Le récit dramatique: De retour d’exil Don Salluste a une revanche à prendre sur l’adversité qui a été la sienne pendant quelques temps. Archétype, avec quelques autres de son espèce, ce « noble » va être l’instigateur de la chronique d’une vengeance annoncée. Don Salluste cherche quelle pourrait bien être sa vengeance et finit par la trouver: il ne le dit pas explicitement (trop fourbe), mais se dévoile au vers 584: « plaire à cette femme et d’être son amant » : faire tomber la reine en manipulant son valet qu’il va faire passer pour un noble (Don César). Une revanche servie par une ambition dévorée de frustration et de rancœur, prête à appliquer la loi du talion (œil pour œil) afin de reconquérir fortunes, privilèges et honneurs. De fait cette vengeance se caractérise par son côté pervers et diaboliquement machiavélique. Don Salluste vise surtout à ruiner l’image de la reine en révélant ses amours avec un laquais. Ce qui lui importe n’est pas cette relation d’amour (en réalité platonique entre Ruy Blas et la Reine) mais pour lui et pour cette caste si imbue de ses préjugés moraux, c’est le fait d’avoir « dérogé » à son rang qui sera le véritable objet de scandale.

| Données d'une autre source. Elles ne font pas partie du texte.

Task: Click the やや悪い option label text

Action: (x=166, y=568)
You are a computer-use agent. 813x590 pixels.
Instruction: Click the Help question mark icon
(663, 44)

Hugo toujours pédagogue, -qui sait que le public populaire est déjà « acquis » à cet amour impossible-, force le trait et insiste sur les raisons du caractère pathétique de cette liaison. Une double fatalité. L’une originelle et sociale : un laquais ne peut aimer une reine… dit avec un très joli vers n° 798 : « ver de terre amoureux d’une étoile ». L’autre circonstancielle et dramatique. Don Salluste ira jusqu’au bout de sa vindicte obsessionnelle et morbide : clore cet amour pour le tuer…. pour cause d’outrage et d’atteinte aux bonnes mœurs.

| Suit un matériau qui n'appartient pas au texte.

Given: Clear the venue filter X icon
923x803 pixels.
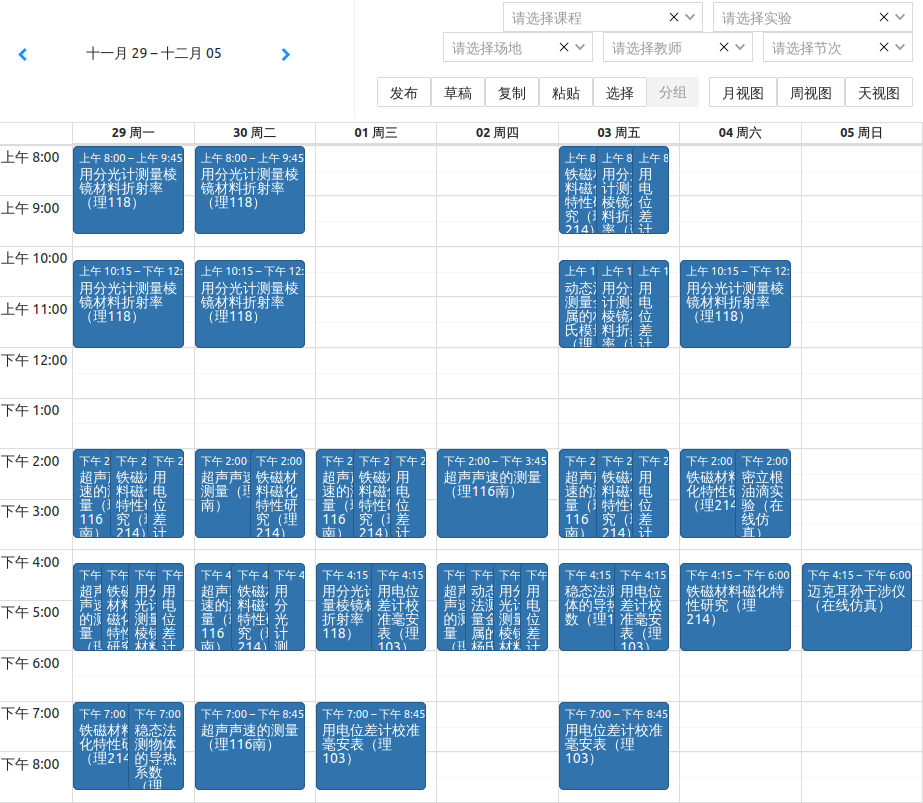Looking at the screenshot, I should click(564, 47).
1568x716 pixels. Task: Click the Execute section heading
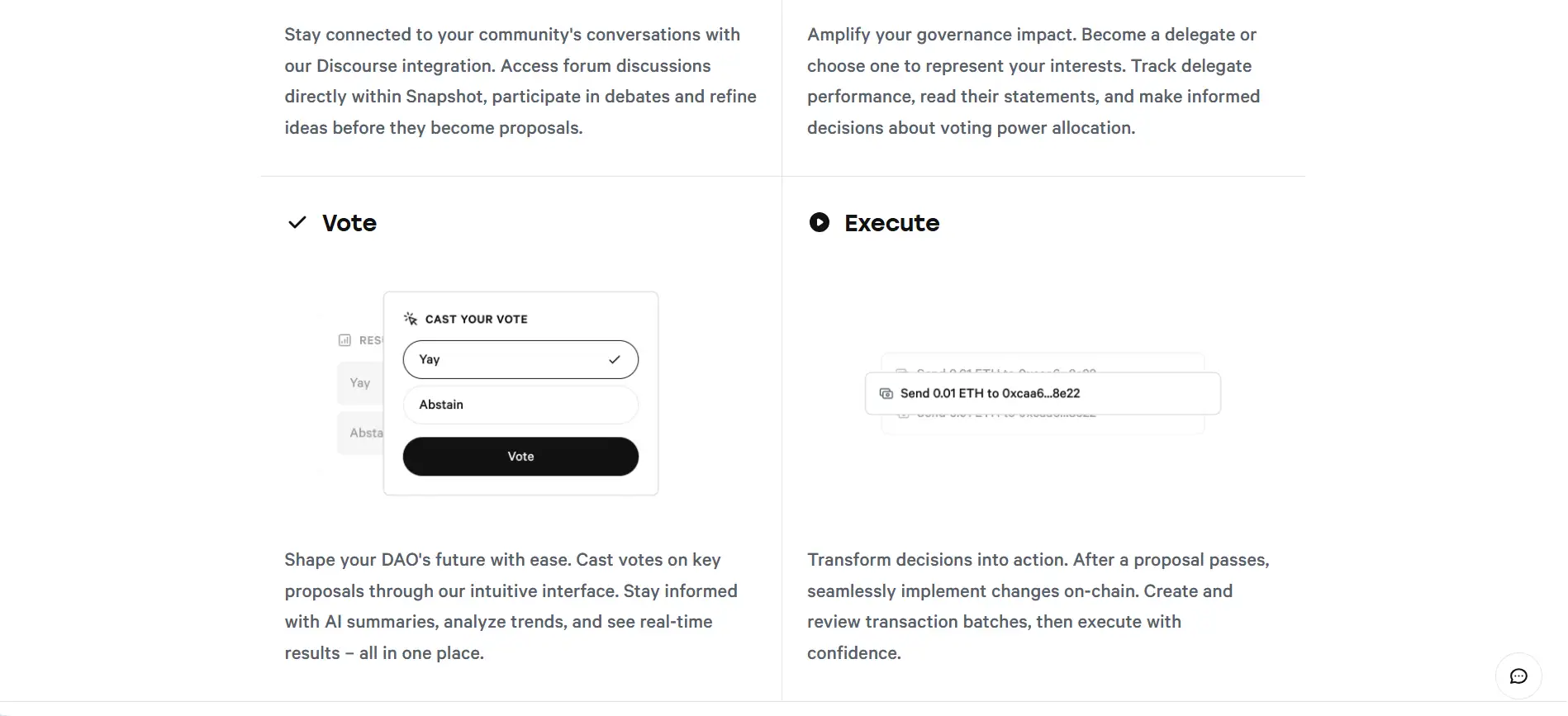click(891, 223)
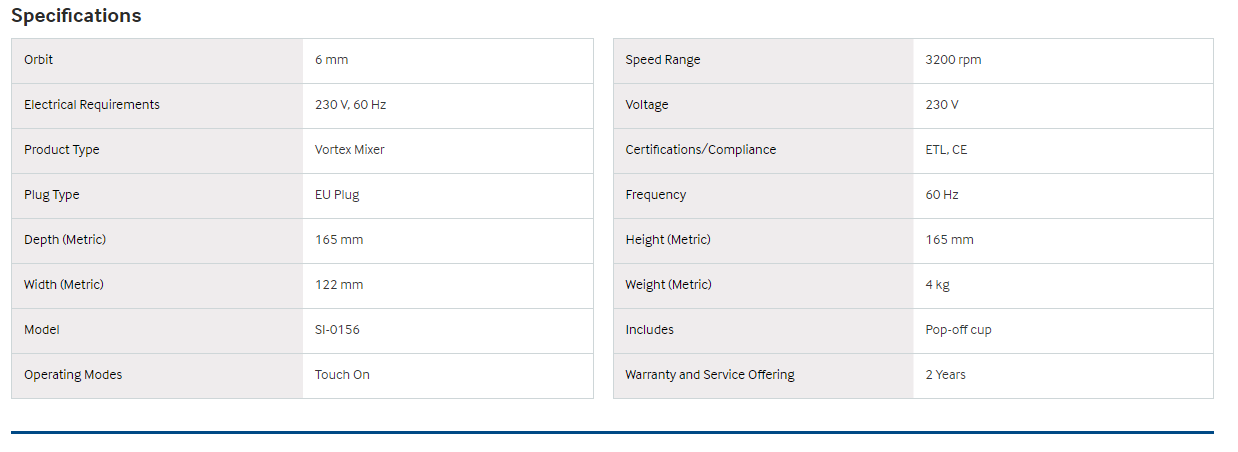The image size is (1238, 452).
Task: Click the Vortex Mixer product type value
Action: pyautogui.click(x=349, y=150)
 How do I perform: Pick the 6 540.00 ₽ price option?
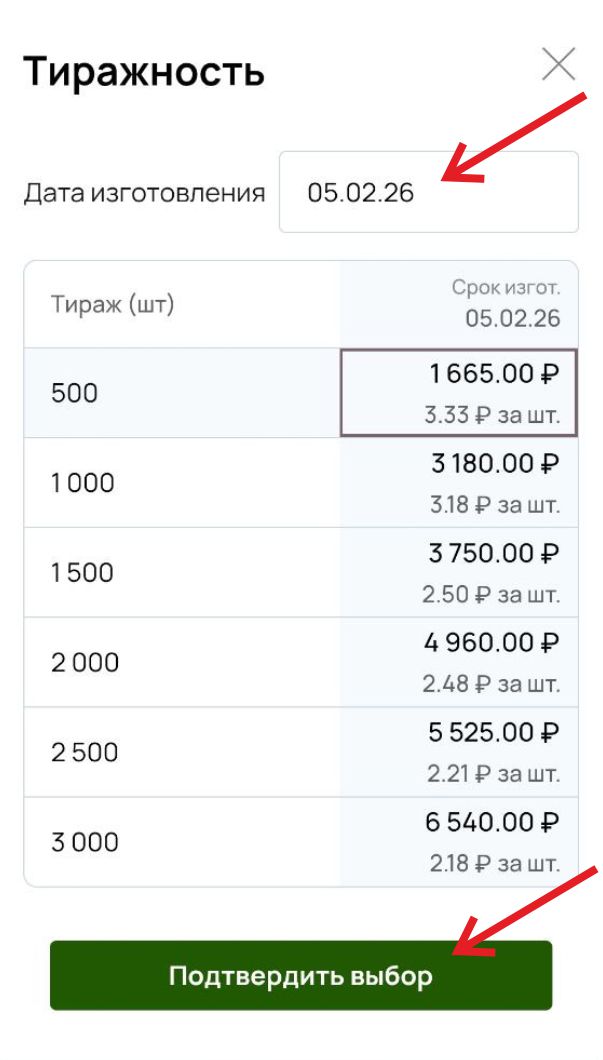pyautogui.click(x=459, y=842)
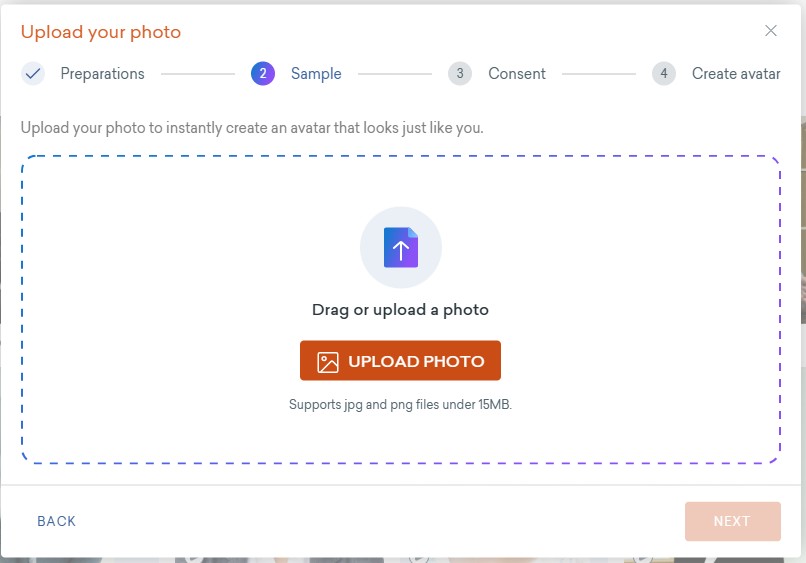Jump to the Create avatar step label

[736, 74]
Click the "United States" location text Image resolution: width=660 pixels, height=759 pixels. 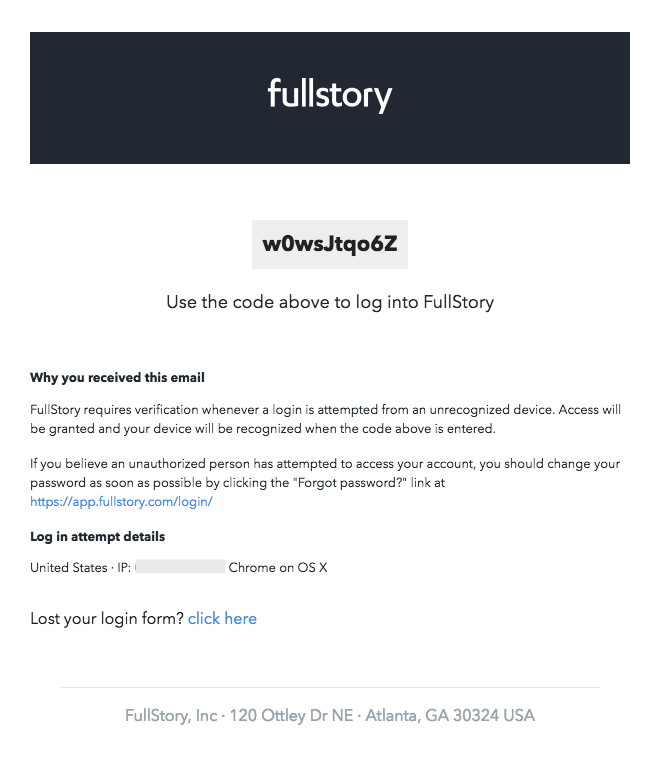(68, 568)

Hugo soigne la trame: Un Palais absent, ailleurs, sans âme. Un Don Salluste, des conseillers avides, des aristocrates profiteurs, moralisateurs et bien pensants à souhait, mais sans souci du bien commun ni du civisme le plus élémentaire. Ruy Blas (de l’espagnol Ruy noble Blas roturier) est « bonne, brave, loyale et intelligente nature » représente cette autre noblesse, celle-ci issue du peuple, irrésistiblement montante, mais écœurée de la situation et impuissante à modifier le cour des choses. Son échec va venir de ses propres failles (sa condition sociale) et de ses déchirures internes (un héros romantique et idéaliste) : sa croyance en la Vérité et en la Sincérité en politique.
Une pièce magistrale, exemplaire, où Hugo montre le difficile et douloureux enfantement de la démocratie, qui ne naît pas sans difficultés (six régimes se succèdent, entrecoupés de crises violentes). Figure exceptionnelle de la littérature française, il domine le XIXe siècle par l'ampleur et la qualité de sa production. Il mène un triple combat : sur le plan littéraire pour la révolution romantique (contre les nostalgiques du classicisme de la tragédie), socialement contre la misère et pour le peuple, politiquement pour la liberté, contre la censure (contre Napoléon « Le Petit » et les monarchies rétrogrades, conservatrices et corrompues).
Alors quitte à me répéter afin de pas risquer les foudres du Palais ou de celles du conseil: toute ressemblance avec des personnes ou des situations existantes ne saurait être que pure coïncidence.
Mais je ne peux résister à ces quelques vers supplémentaires. Ruy Blas dit à Don Salluste :
Sauvons le peuple ! Osons être grands et frappons
Otons l’ombre à l’intrigue, le masque des fripons
A quoi Don Salluste traitant Ruy Blas de bouffon répond :
Les intérêts publics ? Songez d’abord aux vôtres
Le salut de l’Espagne est un mot creux que d’autres
Feront sonner tout aussi bien que vous
La popularité ? C’est la gloire en gros sous.
Alors si vous avez quelques loisirs, plongez vous dans cette pièce vivifiante ! Vous ne serez pas déçu. Vertu ! Foi ! Probité, c’est du clinquant déteint…. dira notre cynique et cupide dignitaire.